And now this is the first day of another year in Aberdeen. Happy New Year everyone.
At the sounding of the midnight bells and the ringing-in of the new year with a toast to loved ones, down in time every year from when I was a young boy in Aberdeen, one of the things I first remember about Hogmanay in this town was my dad taking me out into the back garden and us listening together to the boats in the harbour sounding their horns. For fifteen minutes or half an hour they blared their airhorn hoots in paradoxically mournful salutation of the celebration. The droning tone of these horns blown for joy fitted the duality of the Hogmanay festival, which marks the funeral of one year and the birth of a new one. All the streets in the double-estuary-amphitheatre of our maritime town resonated to the different tones, and the people of the town listened in wonder - cocking an ear to this freighter and that anchor-tug, this supply-ship and that tanker. Which tone went with which sort of ship? Which was louder, and which shriller?
And every Hogmanay since, the ships' horns sounding out in the harbour at midnight at the turning of the year has been one of the things that has marked the season for me. An annual punctuation, something to expect, a tradition; personal and civic. And a few years ago, the tech embodied in the horns evolved - and the Hogmanay sound across town changed from being that saraband of pneumatically driven hoot to a more upbeat polka sequence of digitally-generated beeps and tones, not an unwelcome change. Rather than the mysterious mourn in slow-time darkness, the soundscape of our town on Hogmanay came to resemble more the climactic sequence of tone-communication depicted in Spielberg's Close Encounters of the Third Kind, fascinating and other-worldly; a sensory impression reinforced by the recent fashion to use firework displays to help mark the turning of the new year.

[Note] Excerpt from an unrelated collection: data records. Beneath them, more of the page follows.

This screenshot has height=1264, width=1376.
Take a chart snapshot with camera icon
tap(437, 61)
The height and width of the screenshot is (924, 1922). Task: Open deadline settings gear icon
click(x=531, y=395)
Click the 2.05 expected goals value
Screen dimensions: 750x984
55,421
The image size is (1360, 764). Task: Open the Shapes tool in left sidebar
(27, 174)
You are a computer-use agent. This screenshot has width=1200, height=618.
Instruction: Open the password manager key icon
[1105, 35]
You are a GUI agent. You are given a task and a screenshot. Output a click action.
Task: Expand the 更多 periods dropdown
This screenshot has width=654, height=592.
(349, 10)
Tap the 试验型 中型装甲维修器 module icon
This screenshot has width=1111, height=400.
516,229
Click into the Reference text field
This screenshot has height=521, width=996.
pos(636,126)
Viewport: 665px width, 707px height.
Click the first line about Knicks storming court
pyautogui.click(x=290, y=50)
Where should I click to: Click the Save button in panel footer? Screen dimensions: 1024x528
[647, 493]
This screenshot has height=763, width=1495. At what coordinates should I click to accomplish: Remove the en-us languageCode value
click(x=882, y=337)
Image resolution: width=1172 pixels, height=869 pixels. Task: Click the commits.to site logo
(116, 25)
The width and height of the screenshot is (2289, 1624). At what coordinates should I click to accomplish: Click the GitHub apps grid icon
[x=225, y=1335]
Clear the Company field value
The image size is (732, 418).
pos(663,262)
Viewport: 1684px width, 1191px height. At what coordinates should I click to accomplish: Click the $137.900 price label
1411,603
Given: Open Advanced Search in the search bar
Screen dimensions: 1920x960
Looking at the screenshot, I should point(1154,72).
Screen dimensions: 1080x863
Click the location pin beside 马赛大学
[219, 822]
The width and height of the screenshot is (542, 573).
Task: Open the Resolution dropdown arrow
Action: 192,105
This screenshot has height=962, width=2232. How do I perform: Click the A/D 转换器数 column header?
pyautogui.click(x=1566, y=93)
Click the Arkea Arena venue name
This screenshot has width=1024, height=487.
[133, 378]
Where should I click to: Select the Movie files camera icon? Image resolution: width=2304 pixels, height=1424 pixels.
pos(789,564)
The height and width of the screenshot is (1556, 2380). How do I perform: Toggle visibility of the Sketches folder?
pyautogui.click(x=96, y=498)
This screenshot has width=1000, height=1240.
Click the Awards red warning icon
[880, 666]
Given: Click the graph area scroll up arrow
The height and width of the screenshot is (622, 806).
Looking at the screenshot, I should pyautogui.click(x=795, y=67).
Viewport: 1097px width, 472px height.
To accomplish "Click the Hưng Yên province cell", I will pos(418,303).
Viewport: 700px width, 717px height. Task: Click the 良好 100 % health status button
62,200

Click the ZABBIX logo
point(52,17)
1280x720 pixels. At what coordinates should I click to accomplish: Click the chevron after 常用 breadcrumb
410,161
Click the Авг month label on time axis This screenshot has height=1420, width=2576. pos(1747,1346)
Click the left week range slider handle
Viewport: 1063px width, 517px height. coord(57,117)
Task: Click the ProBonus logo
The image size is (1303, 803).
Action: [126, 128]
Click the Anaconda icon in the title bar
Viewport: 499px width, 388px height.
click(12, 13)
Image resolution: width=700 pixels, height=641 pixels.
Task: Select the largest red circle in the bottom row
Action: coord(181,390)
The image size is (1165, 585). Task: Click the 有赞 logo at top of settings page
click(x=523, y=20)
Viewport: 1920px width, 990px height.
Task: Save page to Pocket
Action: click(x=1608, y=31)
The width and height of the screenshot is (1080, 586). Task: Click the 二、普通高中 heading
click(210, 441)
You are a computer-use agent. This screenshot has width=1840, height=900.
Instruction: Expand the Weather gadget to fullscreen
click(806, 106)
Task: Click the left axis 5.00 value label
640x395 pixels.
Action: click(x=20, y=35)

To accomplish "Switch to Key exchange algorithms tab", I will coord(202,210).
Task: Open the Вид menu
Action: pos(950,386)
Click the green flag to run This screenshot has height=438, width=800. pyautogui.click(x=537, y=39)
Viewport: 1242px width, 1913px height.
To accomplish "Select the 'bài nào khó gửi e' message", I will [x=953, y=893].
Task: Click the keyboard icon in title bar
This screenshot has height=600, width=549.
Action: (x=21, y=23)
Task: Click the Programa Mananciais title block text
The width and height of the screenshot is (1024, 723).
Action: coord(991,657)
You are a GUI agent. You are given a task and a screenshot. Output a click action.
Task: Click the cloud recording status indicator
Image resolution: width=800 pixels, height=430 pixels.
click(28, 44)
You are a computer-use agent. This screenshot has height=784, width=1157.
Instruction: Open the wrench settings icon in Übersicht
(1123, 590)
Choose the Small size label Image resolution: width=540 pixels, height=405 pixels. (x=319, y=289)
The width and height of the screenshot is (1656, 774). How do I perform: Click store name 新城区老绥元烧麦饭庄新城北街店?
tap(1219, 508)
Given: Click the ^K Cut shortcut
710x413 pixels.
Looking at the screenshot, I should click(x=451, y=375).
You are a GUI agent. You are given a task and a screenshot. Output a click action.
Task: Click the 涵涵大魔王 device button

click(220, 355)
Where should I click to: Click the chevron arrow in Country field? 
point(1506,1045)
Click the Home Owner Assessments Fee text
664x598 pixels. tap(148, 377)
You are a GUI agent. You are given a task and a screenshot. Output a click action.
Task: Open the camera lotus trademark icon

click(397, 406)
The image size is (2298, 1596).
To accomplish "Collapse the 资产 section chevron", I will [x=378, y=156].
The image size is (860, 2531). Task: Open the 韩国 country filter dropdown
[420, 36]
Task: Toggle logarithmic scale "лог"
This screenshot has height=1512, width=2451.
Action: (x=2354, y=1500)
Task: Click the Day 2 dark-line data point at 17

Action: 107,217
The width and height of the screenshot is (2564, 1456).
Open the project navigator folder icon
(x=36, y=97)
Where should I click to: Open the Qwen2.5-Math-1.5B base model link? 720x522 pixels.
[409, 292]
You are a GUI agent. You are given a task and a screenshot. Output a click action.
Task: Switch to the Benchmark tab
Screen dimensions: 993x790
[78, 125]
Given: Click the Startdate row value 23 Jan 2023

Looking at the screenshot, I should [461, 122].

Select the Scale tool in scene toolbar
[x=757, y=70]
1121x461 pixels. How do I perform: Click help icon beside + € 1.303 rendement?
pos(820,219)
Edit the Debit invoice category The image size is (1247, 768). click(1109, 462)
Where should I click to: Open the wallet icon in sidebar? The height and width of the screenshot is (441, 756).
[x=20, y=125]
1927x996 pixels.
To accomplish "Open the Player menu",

But suddenly, oddly, this year, no boats in the harbour or ships in the bay horned their toots or beebed their blare for Hogmanay. No sound came from the basin to accompany our celebrations as 2011 turned into 2012. The harbinger of this new year was silent - foreshadowing shame? Boding infamy? Presaging an ill-starred fate? We don't know why this traditional aspect of Hogmanay was absent from our town this year. Maybe there's a good reason, maybe just a trivial one. Maybe it's trivial of us to complain. But one thing is for sure, it's another one of the little erosions which bit by bit leave us with fewer and fewer reasons for remaining here. It signifies one of the many many Zeno corrosions which little by little threaten to burn away this town's soul. What other little denudations have passed us all unnoticed?
3 comments:
Yes, the ships were missed at midnight this year. There were two or three plaintive horns sounding from the town side of the harbour but only for a couple of minutes - nothing like the usual cacophony which could extend for almost an hour. Why did this happen? I'm not sure, but the days of holding the phone out the window so relatives in foreign parts could partake in the annual ritual appear to have long gone!
I was, until now, completely unaware of this feature of Hogmanay/New Year in Aberdeen, being as I have never spent that part of the year in Aberdeen - I have always been either a few miles down the coast, partaking of (or, in the case of this year, participating in) a traditional fire-swinging ceremony, or else further afield.
I'm so glad I found your blog. Recently moved to Aberdeen and I am very interested to know more about the town. Keep writing please.